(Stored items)

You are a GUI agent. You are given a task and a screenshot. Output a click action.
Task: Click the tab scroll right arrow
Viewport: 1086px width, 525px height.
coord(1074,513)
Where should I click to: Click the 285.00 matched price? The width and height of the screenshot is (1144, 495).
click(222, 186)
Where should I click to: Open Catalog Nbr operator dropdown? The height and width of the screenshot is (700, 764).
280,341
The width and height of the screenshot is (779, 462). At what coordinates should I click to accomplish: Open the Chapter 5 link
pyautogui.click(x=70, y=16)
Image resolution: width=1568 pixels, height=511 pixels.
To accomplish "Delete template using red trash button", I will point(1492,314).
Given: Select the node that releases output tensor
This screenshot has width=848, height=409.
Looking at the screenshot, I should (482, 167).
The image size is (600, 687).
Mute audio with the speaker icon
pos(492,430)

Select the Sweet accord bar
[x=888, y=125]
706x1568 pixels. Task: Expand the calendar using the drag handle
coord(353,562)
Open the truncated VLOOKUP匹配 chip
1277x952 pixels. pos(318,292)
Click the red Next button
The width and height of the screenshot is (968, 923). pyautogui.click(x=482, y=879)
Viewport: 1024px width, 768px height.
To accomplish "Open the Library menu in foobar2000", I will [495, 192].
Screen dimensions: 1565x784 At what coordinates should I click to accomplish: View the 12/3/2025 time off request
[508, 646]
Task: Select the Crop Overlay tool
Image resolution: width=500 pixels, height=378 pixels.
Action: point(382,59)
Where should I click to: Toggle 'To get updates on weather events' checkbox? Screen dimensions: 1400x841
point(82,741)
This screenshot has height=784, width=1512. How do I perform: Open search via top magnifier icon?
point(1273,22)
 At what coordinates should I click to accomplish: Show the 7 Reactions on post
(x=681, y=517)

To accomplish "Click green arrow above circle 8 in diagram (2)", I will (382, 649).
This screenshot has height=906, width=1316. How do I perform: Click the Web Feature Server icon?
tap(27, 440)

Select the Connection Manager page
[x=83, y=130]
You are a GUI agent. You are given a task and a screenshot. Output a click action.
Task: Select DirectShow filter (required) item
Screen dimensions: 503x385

*What the exercise asks*:
Return the full data above, line for line.

*Solution below*:
You are a GUI agent. You are given a task and a screenshot. Output a click action.
Task: Click the tab scroll right arrow
Viewport: 1086px width, 525px height.
coord(1074,513)
Where should I click to: Click the 285.00 matched price? The width and height of the screenshot is (1144, 495).
click(222, 186)
Where should I click to: Open Catalog Nbr operator dropdown? The height and width of the screenshot is (700, 764).
280,341
The width and height of the screenshot is (779, 462). At what coordinates should I click to accomplish: Open the Chapter 5 link
pyautogui.click(x=70, y=16)
Image resolution: width=1568 pixels, height=511 pixels.
To accomplish "Delete template using red trash button", I will point(1492,314).
Given: Select the node that releases output tensor
This screenshot has width=848, height=409.
Looking at the screenshot, I should (482, 167).
The image size is (600, 687).
Mute audio with the speaker icon
pos(492,430)

Select the Sweet accord bar
[x=888, y=125]
706x1568 pixels. Task: Expand the calendar using the drag handle
coord(353,562)
Open the truncated VLOOKUP匹配 chip
1277x952 pixels. pos(318,292)
Click the red Next button
The width and height of the screenshot is (968, 923). pyautogui.click(x=482, y=879)
Viewport: 1024px width, 768px height.
To accomplish "Open the Library menu in foobar2000", I will [495, 192].
Screen dimensions: 1565x784 At what coordinates should I click to accomplish: View the 12/3/2025 time off request
[508, 646]
Task: Select the Crop Overlay tool
Image resolution: width=500 pixels, height=378 pixels.
Action: point(382,59)
Where should I click to: Toggle 'To get updates on weather events' checkbox? Screen dimensions: 1400x841
point(82,741)
This screenshot has height=784, width=1512. How do I perform: Open search via top magnifier icon?
point(1273,22)
 At what coordinates should I click to accomplish: Show the 7 Reactions on post
(x=681, y=517)

To accomplish "Click green arrow above circle 8 in diagram (2)", I will (382, 649).
This screenshot has height=906, width=1316. How do I perform: Click the Web Feature Server icon?
tap(27, 440)

Select the Connection Manager page
[x=83, y=130]
You are a GUI agent. You are given a task and a screenshot. Output a click action.
Task: Select DirectShow filter (required) item
Screen dimensions: 503x385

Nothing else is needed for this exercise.